==== Record excerpts
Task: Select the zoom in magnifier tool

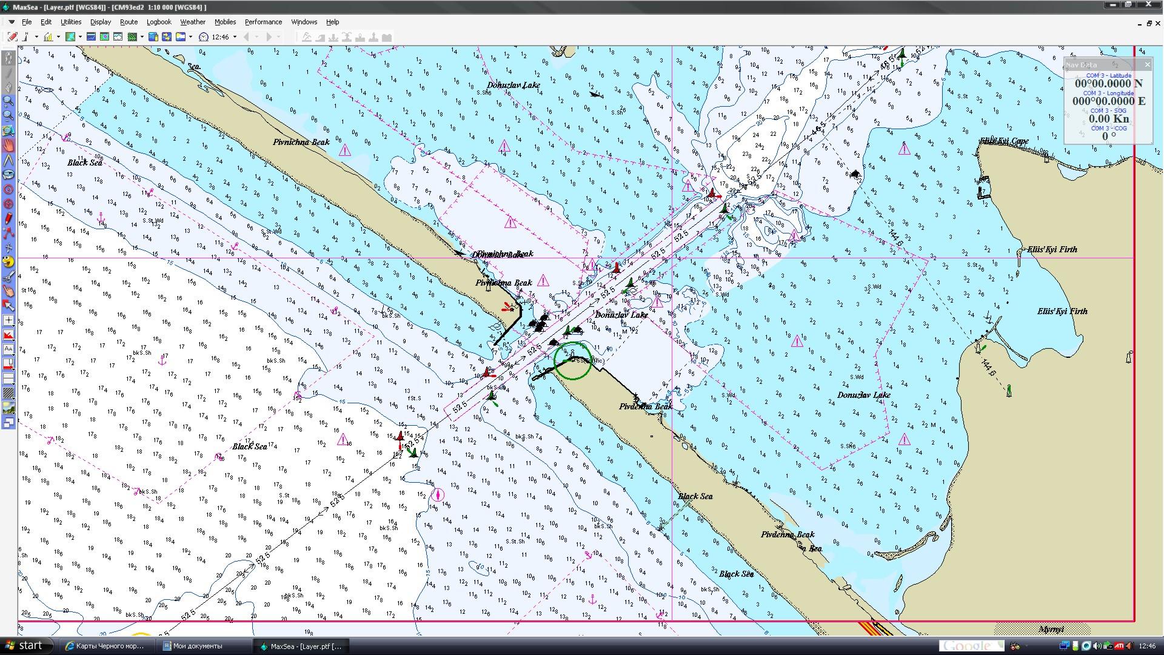Action: pyautogui.click(x=8, y=101)
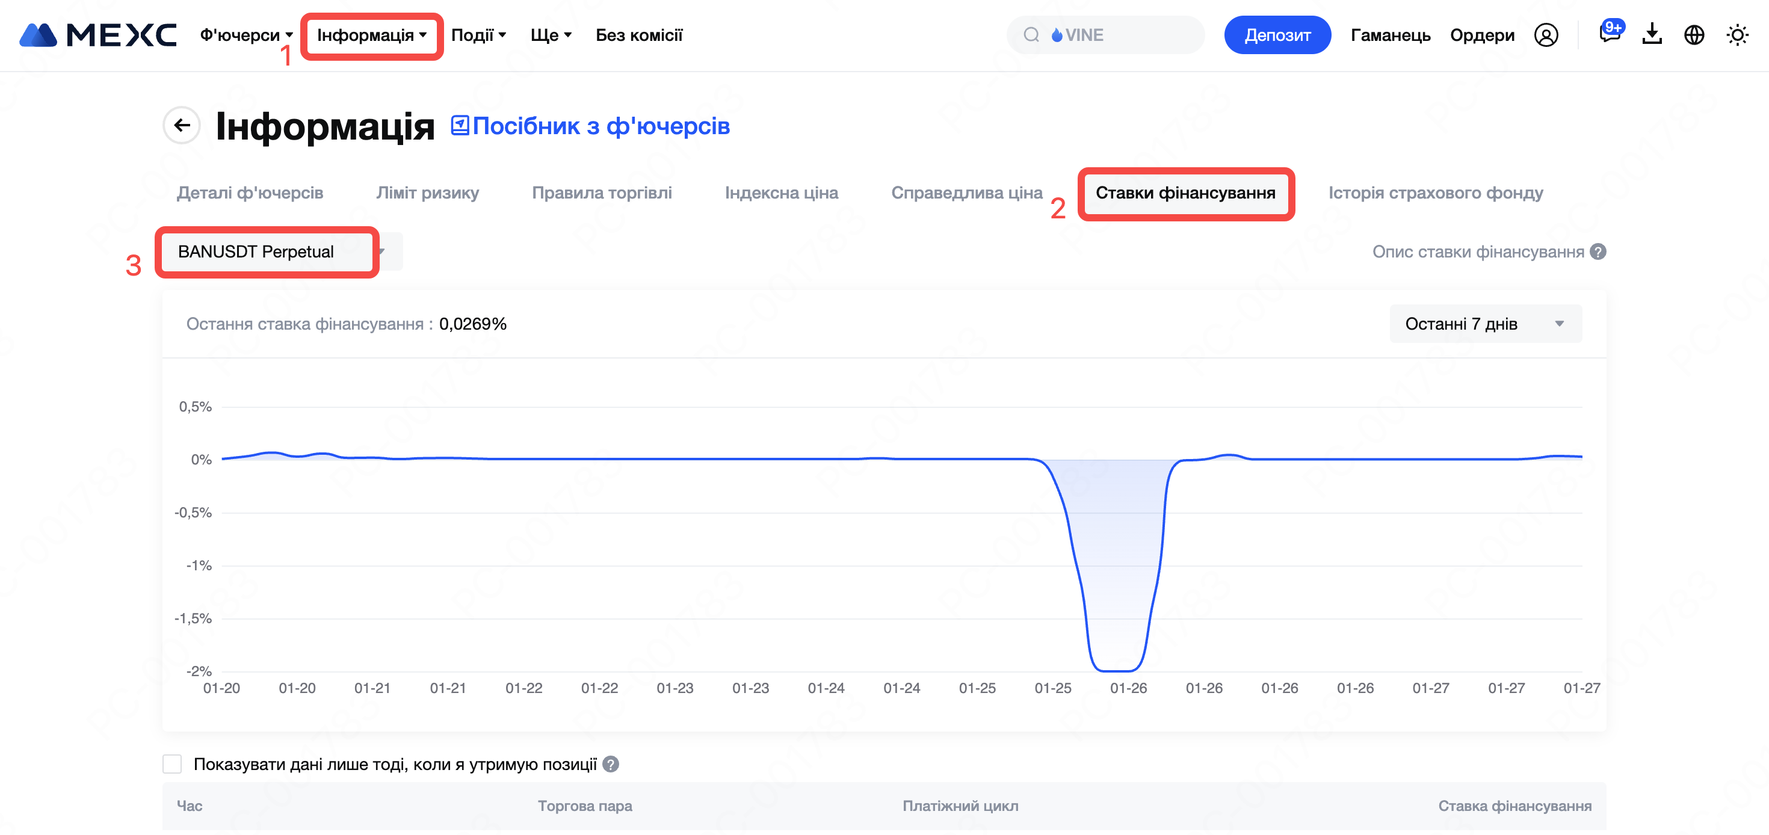Image resolution: width=1769 pixels, height=835 pixels.
Task: Enable show data only when holding positions
Action: [x=172, y=764]
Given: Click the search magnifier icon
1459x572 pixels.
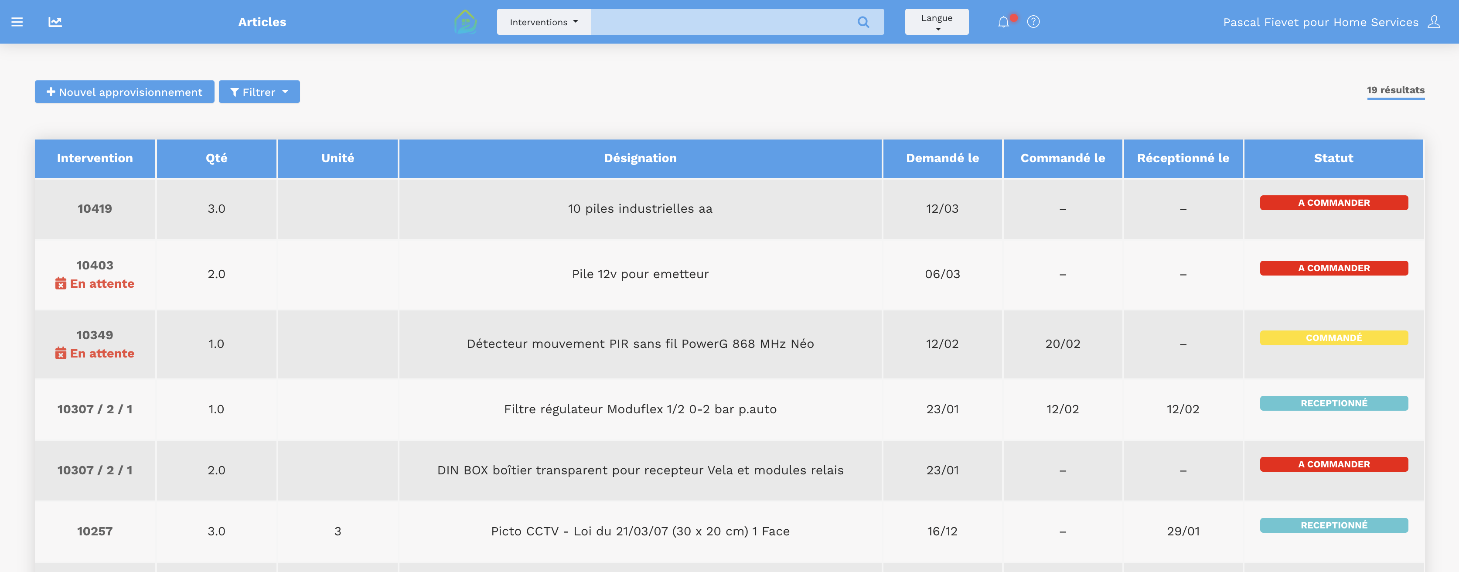Looking at the screenshot, I should pyautogui.click(x=863, y=22).
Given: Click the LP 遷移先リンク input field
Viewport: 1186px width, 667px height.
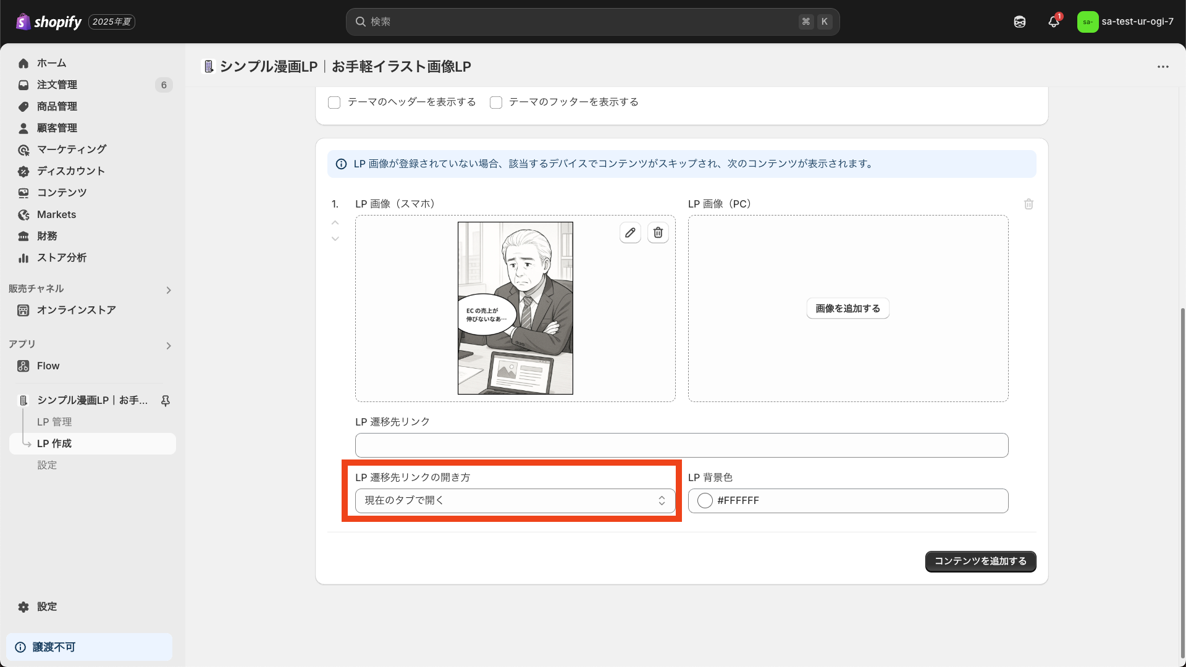Looking at the screenshot, I should (x=681, y=445).
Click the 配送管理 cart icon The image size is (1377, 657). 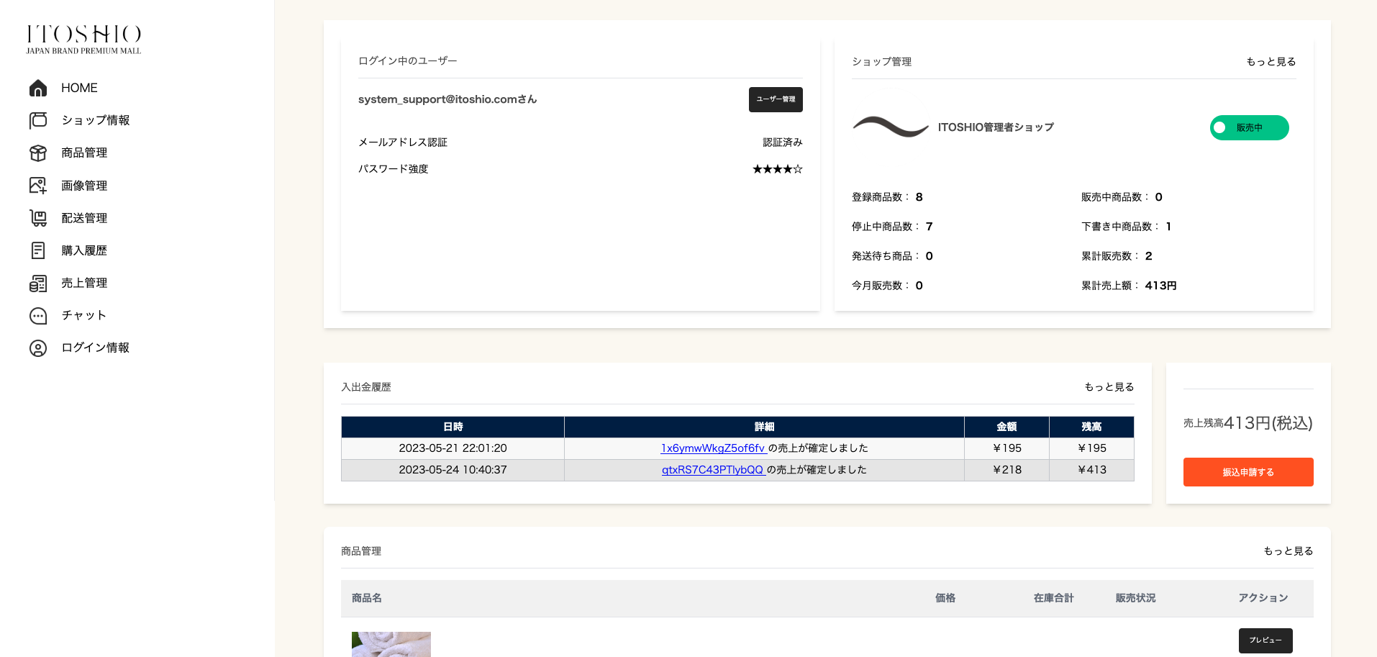[x=38, y=217]
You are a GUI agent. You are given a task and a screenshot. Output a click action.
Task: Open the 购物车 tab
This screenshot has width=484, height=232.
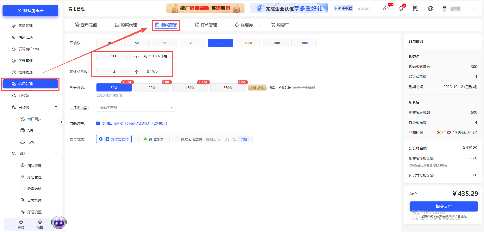pos(279,25)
========
Problem requirements
Your task is to reproduce the entries above word for word, from the first line through the line with "Given: Click the search magnifier icon", and please leave out any pictures.

Expected output
Task: Select the zoom in magnifier tool

Action: pyautogui.click(x=8, y=101)
Image resolution: width=1769 pixels, height=835 pixels.
Task: Enable show data only when holding positions
Action: [x=172, y=764]
Given: Click the search magnifier icon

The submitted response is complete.